Understanding the way people react to various
outside forces can impact greatly on many core
decisions. Thankfully softer skills are now being
acknowledge and encouraged. Your people can learn
to embrace harmonising, listening, persuasion
and contribute positive attitude.
Anyone conducting international business today
is well aware of the importance of social, cultural,
and political mores in their interactions. Xenophobia,
or simple ignorance, can break a deal as fast,
possibly faster, than any of the “usual”
negotiation factors.
The impact of these “intangibles,”
however, is not limited to international transactions.
Today’s work force is more diverse than
ever before, and a company doing business in one
location must be as cognisant of cultural differences
in its employee population as a global corporation.
The days of business domination by one country
or ethnic group are gone, and organisational leaders
must expand the scope of their people skills accordingly.
In addition to social, cultural, and political
intelligence, therefore, effective managers must
have emotional intelligence.
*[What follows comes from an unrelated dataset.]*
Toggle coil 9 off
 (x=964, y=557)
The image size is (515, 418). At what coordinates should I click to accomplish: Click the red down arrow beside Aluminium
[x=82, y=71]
EI, in fact, enables
intelligent behavior in the other three areas.
Research in the area of emotional intelligence
has created an “EI quotient” by which
an individual’s level of development in
this area can be measured. Further, there is now
an established business case for high E-IQs in
a company’s personnel. A significant number
of highly successful executives as well as highly
productive sales people and business developers
have high E-IQ scores. Even in more operational
jobs, researchers comparing top performers to
average or poor performers found that EI accounted
for two-thirds of the performance differences
(one-third was attributed to better technical
skills).
In this keynote, Anne McKevitt will discuss the
different kinds of “intangible intelligence”
that can make a difference to a company’s
level of success and ways that management can
increase their organisations’ IQs. She will
cover topics such as:
The
facets of emotional intelligence.
EI is at the bottom of it all, and there
are specific characteristics associated
with it. |
The
business case for getting more intelligent.
Improving your company’s emotional,
social, cultural, and political IQs will
definitely impact the bottom line. |
Measuring
your E-IQ.
There are specific competences that can
be measured and that figure into the score. |
Increasing
the intelligence of your organization.
Raising IQs in different parts of your company
calls for different types of training and
practice. |
Anne will illustrate the impacts that attention
to intangible intelligence can have on an enterprise
through case studies across a variety of industries
and in different organisational levels.